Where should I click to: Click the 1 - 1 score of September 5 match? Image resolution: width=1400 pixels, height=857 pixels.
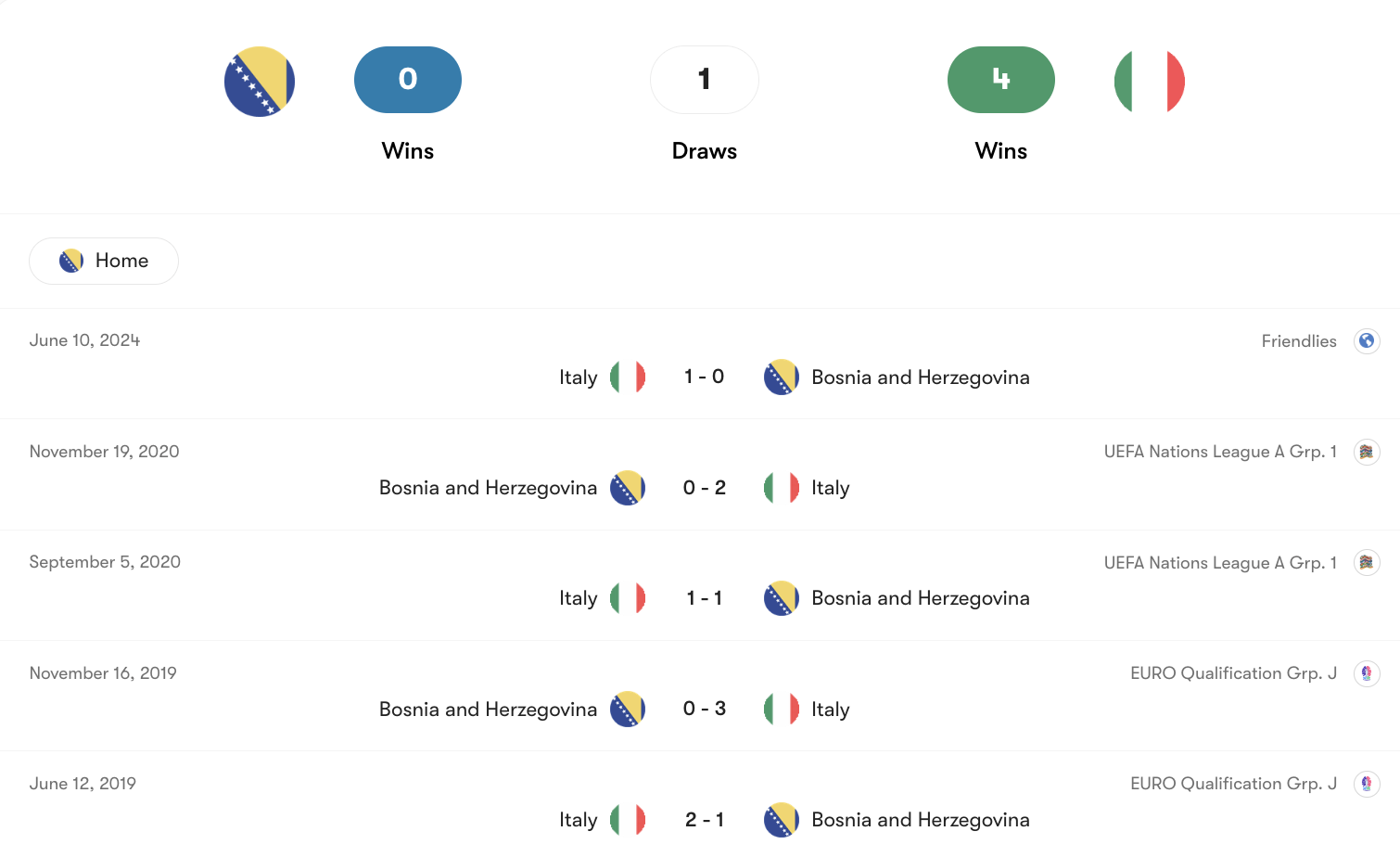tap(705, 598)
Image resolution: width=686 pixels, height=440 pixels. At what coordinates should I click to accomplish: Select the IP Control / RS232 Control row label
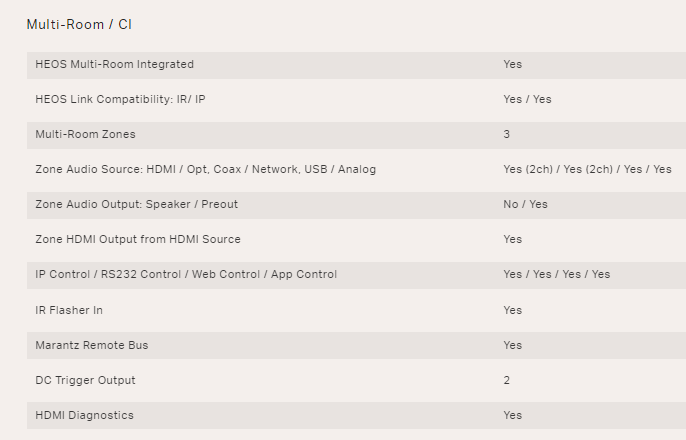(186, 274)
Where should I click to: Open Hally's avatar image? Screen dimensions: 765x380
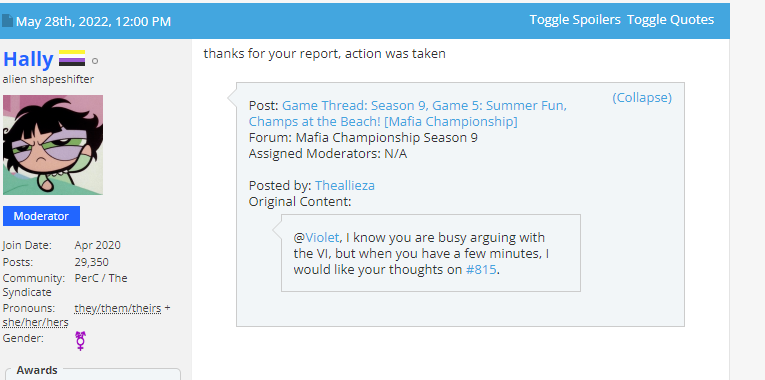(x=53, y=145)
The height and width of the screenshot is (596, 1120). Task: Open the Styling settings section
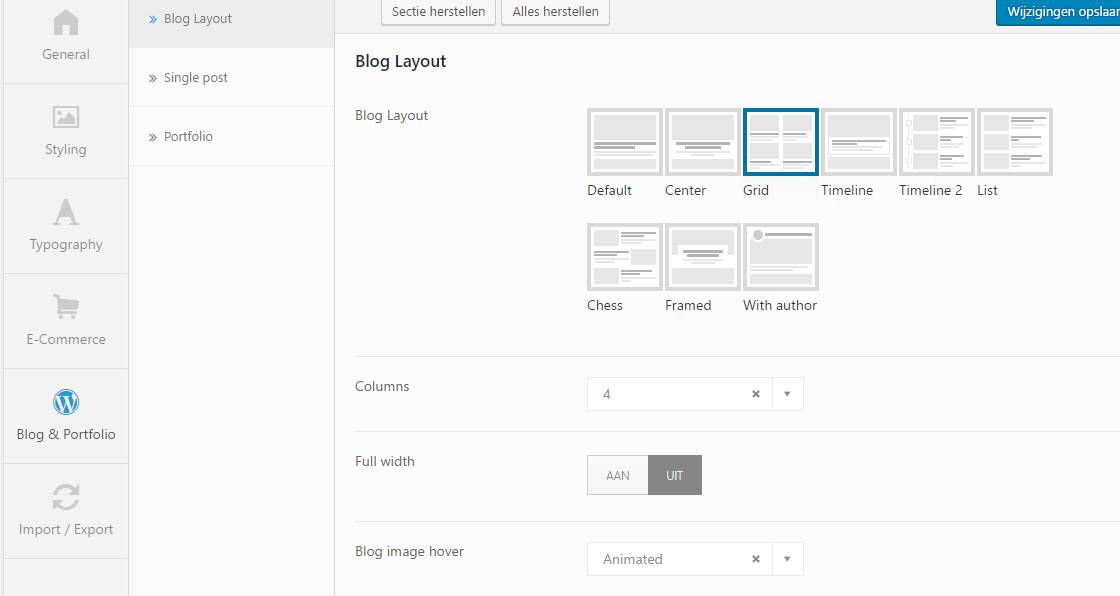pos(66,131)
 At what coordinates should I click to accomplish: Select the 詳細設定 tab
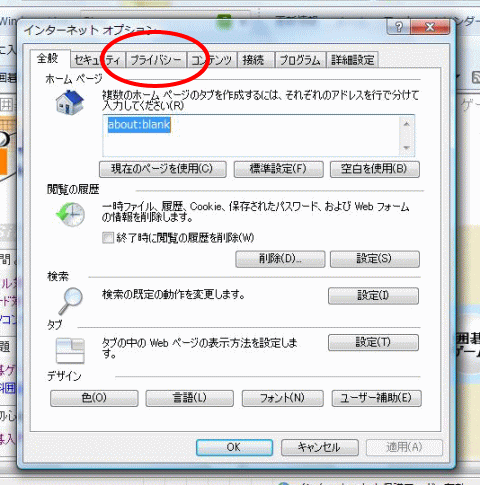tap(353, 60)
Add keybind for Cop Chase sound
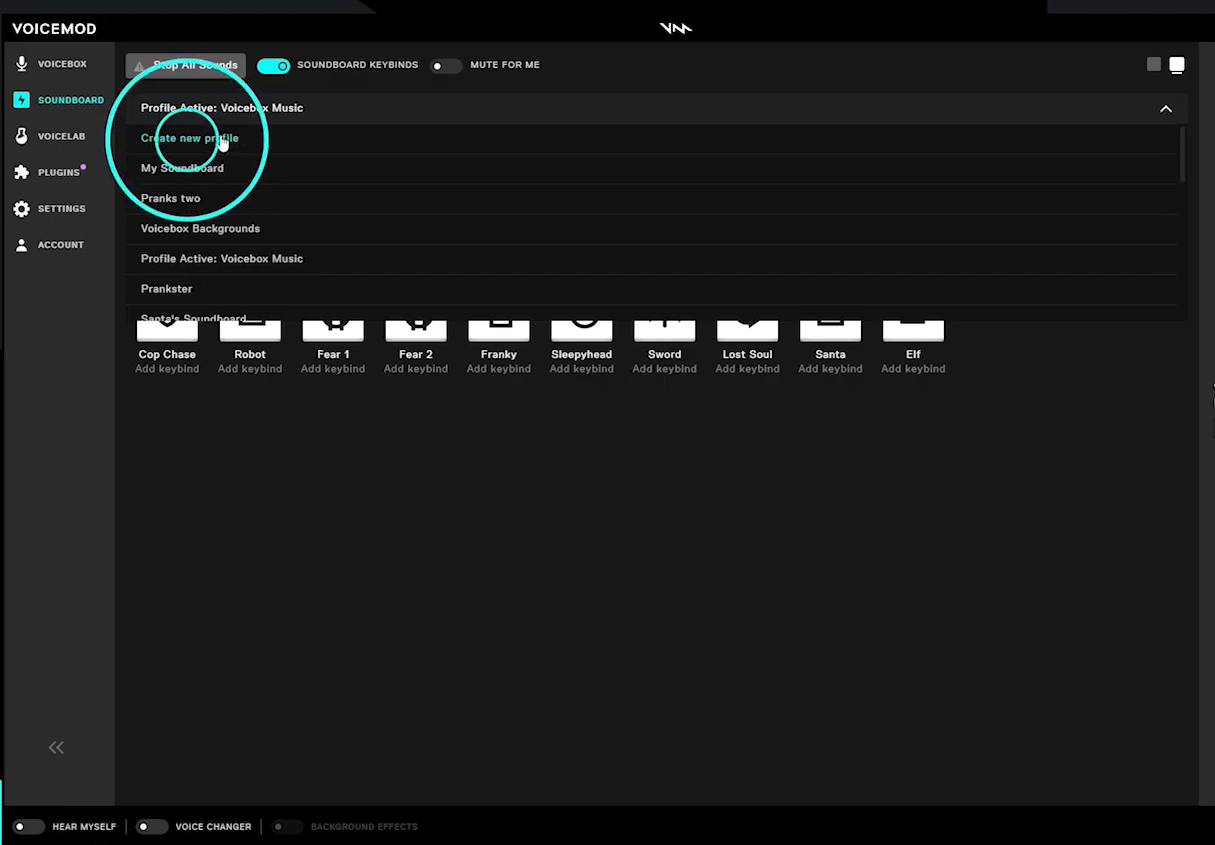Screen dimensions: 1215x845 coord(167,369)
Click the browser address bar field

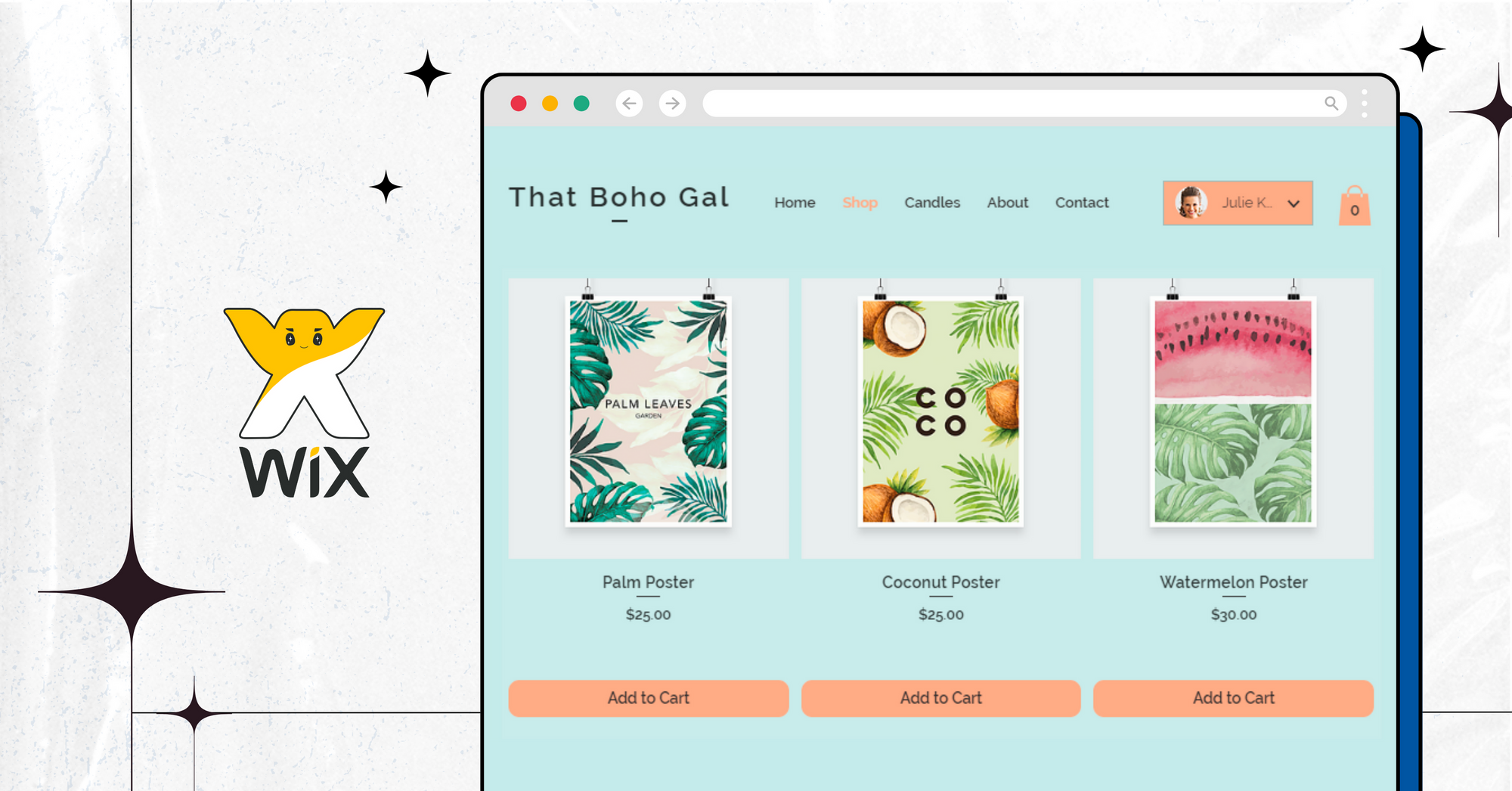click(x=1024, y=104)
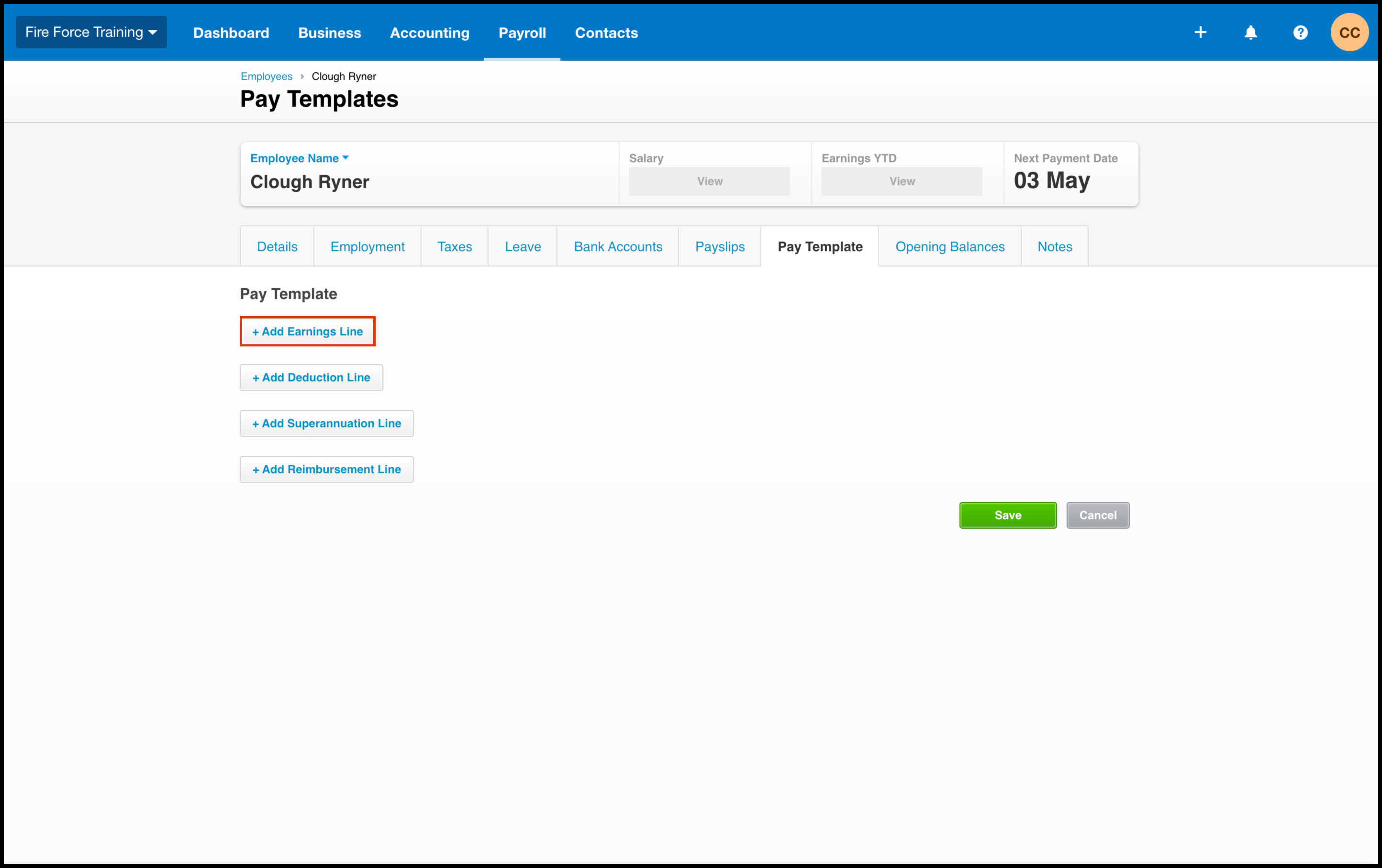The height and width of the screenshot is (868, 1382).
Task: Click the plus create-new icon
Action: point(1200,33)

——

▸ **REQUIRED TASK**: List each line of the entries above that contains the word "should". Uppercase and lowercase count as different.

▸ **RESULT OF THE EXERCISE**:
Where should I click to: Click the 1 - 1 score of September 5 match? Image resolution: width=1400 pixels, height=857 pixels.
Image resolution: width=686 pixels, height=440 pixels. At what coordinates should I click to accomplish: Select the IP Control / RS232 Control row label
Where should I click to: Open Hally's avatar image? Screen dimensions: 765x380
 At what coordinates should I click to accomplish: Select the 詳細設定 tab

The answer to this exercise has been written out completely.